#### Aim of the exercise
Quote the text of each of the following items verbatim, leaving the pictures out of your answer.

#### Records shown
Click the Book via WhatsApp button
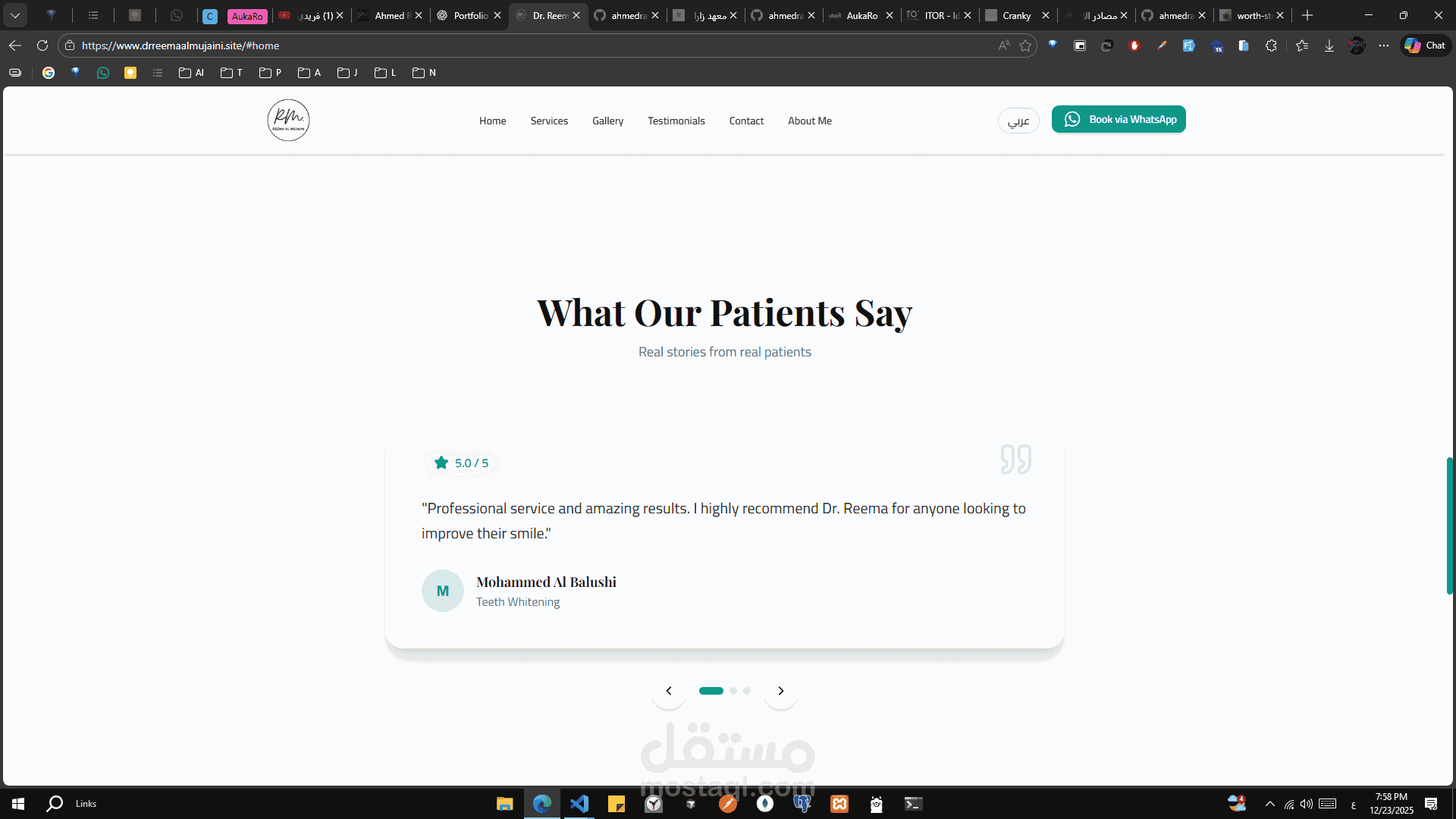This screenshot has width=1456, height=819. pyautogui.click(x=1119, y=120)
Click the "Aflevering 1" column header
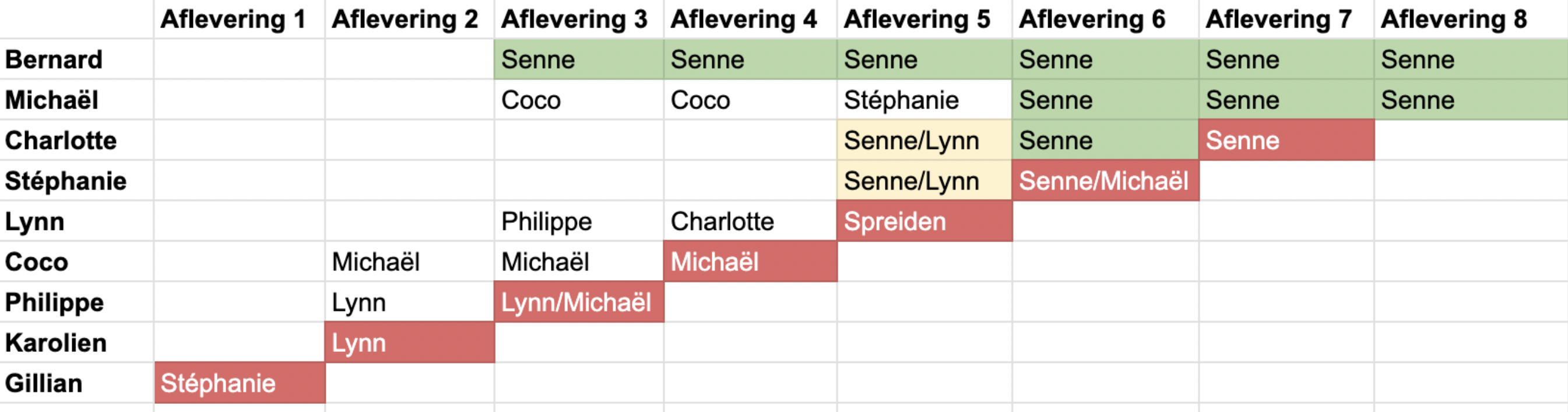This screenshot has height=412, width=1568. pos(233,19)
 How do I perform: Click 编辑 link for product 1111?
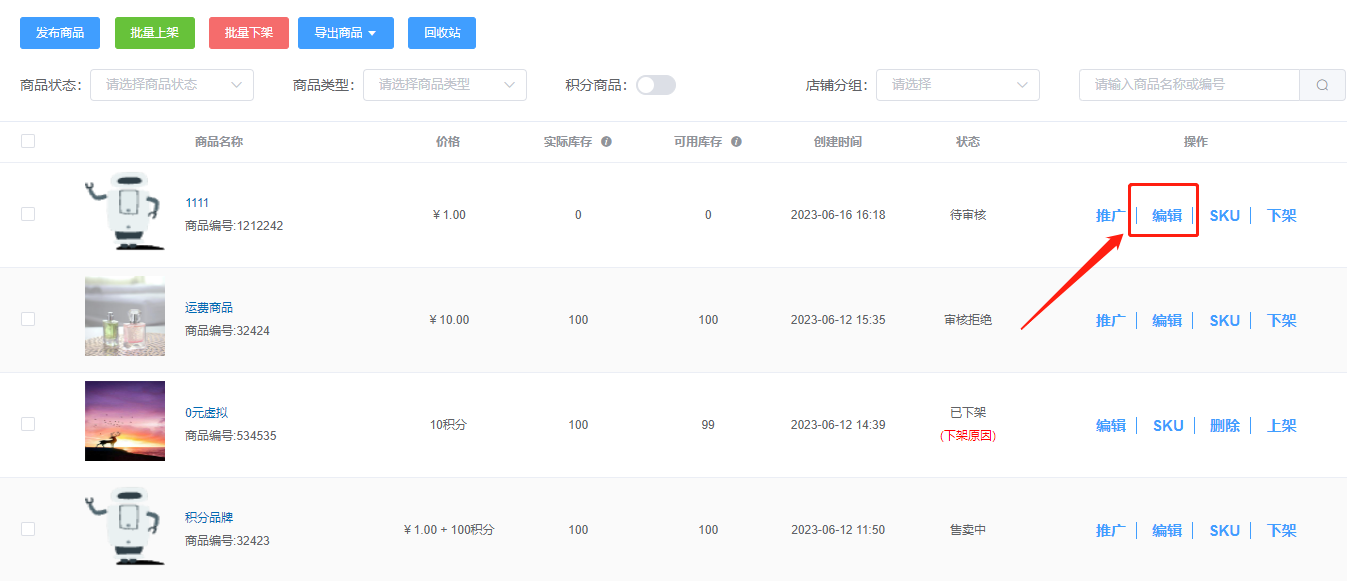click(x=1167, y=215)
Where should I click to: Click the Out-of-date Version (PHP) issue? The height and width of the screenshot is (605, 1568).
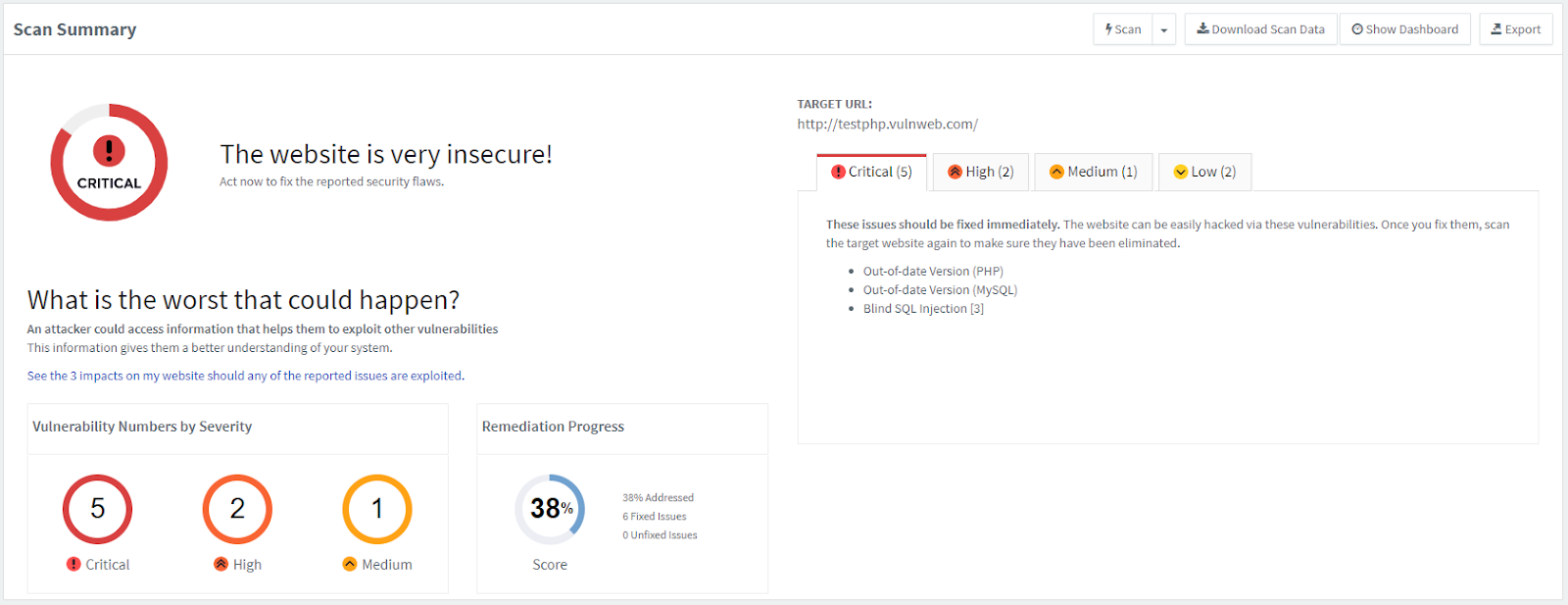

#### Task response
Click the Book via WhatsApp button
This screenshot has width=1456, height=819. pyautogui.click(x=1119, y=120)
Click the "Aflevering 1" column header
This screenshot has height=412, width=1568. pos(233,19)
 How do I perform: Click 编辑 link for product 1111?
click(x=1167, y=215)
Where should I click to: Click the Out-of-date Version (PHP) issue? The height and width of the screenshot is (605, 1568).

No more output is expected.